WRITTEN REQUEST
Reproduce the passage from the report on gas and electricity supply, starting at "Gas needed to" and ending at "report has found.", with no changes.

Gas needed to ensure continuity of electricity supply as State decarbonises – report

IAE study identifies risks in transition to renewable electricity

Gas will be needed as the State decarbonises to ensure continuity of electricity supply and to avoid a failure of the Irish power system which would have "a catastrophic effect on normal economic life", an Irish Academy of Engineering (IAE) report has found.

In an evaluation on the challenge as the Republic attempts to have 70 per cent of the country’s electricity produced from renewable sources – mainly wind and solar – by 2030, it underlines the role of gas-fired power in providing a secure back up.

The report seeks to identify risks in the transition to renewable electricity and recommend prudent actions by policymakers to reduce risk, said Don Moore chair of the IAE Energy & Climate Action Committee.

It “accepts long-term decarbonisation of the planet’s energy systems requires a major shift to electricity as an energy vector” – especially as the Republic is planning to have 900,000 electric vehicles on the road as well as 600,000 heat pumps in buildings by the end of the decade.


Mr Moore added: "In this context, a failure of the power system would have a catastrophic effect on normal economic life ... To maintain necessary reliability standards while replacing coal, oil and peat generation, Ireland will require significant gas-fired generation for the next two decades."

Gas consumption will reduce as generating units will operate with lower load factors, but “peak gas demand for power generation will be significantly more than today”, the report finds.

“Power system reliability is therefore critically dependent on secure primary energy supplies (natural gas) to the Island of Ireland,” Mr Moore added.

By 2030, the island of Ireland would be almost totally dependent on Britain for its gas supply – the UK, in turn, would be importing up to 75 per cent of its gas due to declining North Sea production, Mr Moore said.

SOURCE MATERIAL
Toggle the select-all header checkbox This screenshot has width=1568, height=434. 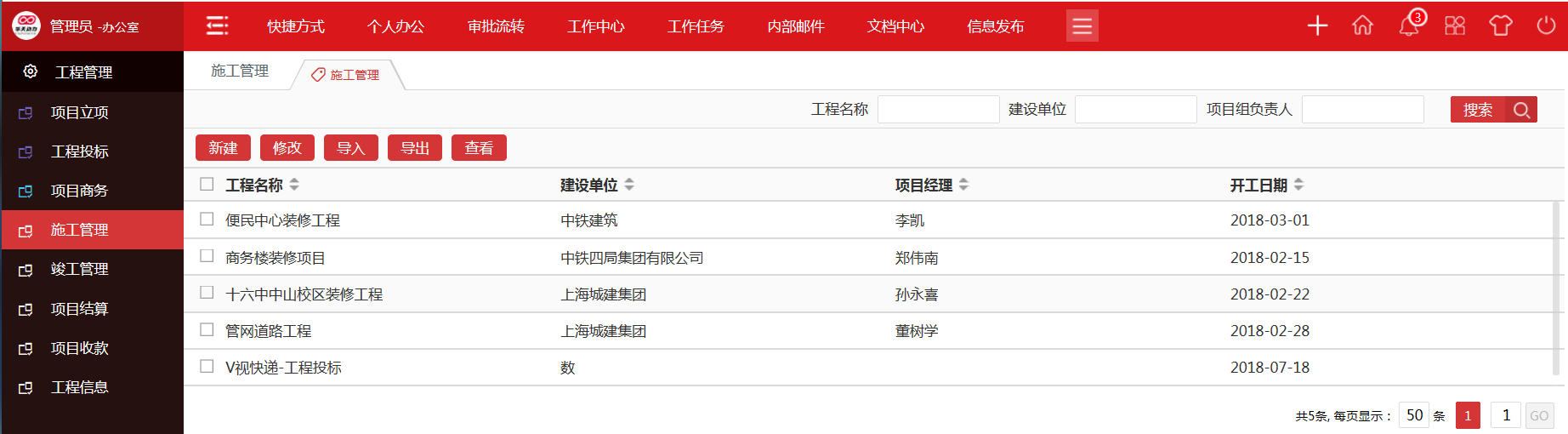coord(207,184)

EXPECTED ANSWER
Gas needed to ensure continuity of electricity supply as State decarbonises – report

IAE study identifies risks in transition to renewable electricity

Gas will be needed as the State decarbonises to ensure continuity of electricity supply and to avoid a failure of the Irish power system which would have "a catastrophic effect on normal economic life", an Irish Academy of Engineering (IAE) report has found.